If the Indian people have a magical immunity to COVID-19, then too we could see a lowering in the death rates. But, as of now, there is no evidence to support this theory.

Closing Thoughts …

The COVID-19 is a surprise to our world. We neither have proven medical treatment nor a vaccine. The only thing we know for sure is that it can spread exponentially and that it causes massive deaths.

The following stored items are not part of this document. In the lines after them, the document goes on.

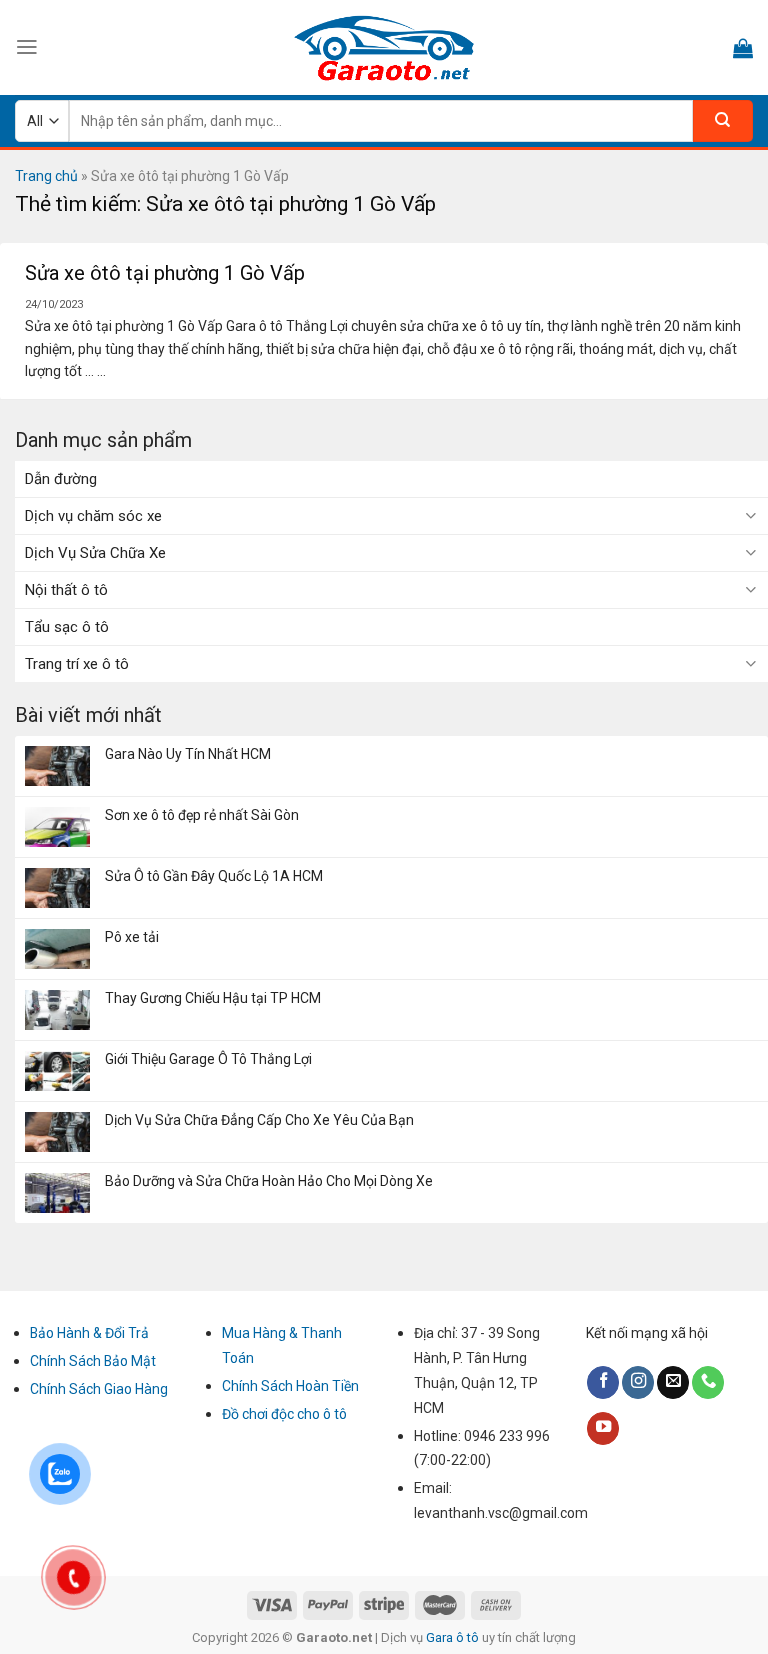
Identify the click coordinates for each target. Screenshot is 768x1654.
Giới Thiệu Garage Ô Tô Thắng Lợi (208, 1059)
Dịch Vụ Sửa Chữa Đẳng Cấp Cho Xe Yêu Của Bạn (259, 1120)
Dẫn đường (61, 479)
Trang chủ (46, 176)
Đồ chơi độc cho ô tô (284, 1414)
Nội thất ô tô (66, 590)
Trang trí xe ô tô (77, 664)
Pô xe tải (132, 937)
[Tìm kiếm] (723, 121)
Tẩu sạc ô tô (67, 627)
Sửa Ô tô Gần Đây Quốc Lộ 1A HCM (214, 876)
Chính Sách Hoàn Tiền (290, 1386)
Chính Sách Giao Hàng (99, 1389)
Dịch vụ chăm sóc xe (93, 516)
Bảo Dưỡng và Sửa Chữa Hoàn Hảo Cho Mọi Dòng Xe (269, 1181)
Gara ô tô (454, 1637)
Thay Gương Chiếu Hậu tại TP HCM (213, 998)
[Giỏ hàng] (743, 48)
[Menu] (27, 47)
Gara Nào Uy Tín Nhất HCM (188, 754)
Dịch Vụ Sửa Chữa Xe (95, 553)
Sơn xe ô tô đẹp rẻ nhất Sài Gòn (202, 815)
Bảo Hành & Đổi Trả (89, 1333)
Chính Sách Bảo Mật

There will be nation wide lockdowns, financial strains and stresses in basic necessities of life – food, clothing and shelter. This virus needs both the Government and People to cooperate. We will see either the best in humanity or the worst. It will be a reasonable test for the survivability of the human species. But, the species will definitely make it through, though the losses will be heavy.

It is what it is. The COVID-19 virus is not a living thing. It is just a bunch of molecules, with a protective protein shell and RNA (ribonucleic acid) inside the core (of course there are receptors and other goodies). Without the human cell, it cannot do anything – it cannot duplicate. Once inside, it enters a cell and hijacks the cell machinery, asking the cell to make copies of itself, rather than do the job of the cell. If humans can make semiconductor chips and spacecrafts to fly out into different worlds, they will find a way to stop COVID-19. I’m going to bank on the dedicated scientists to get it done and that too quickly.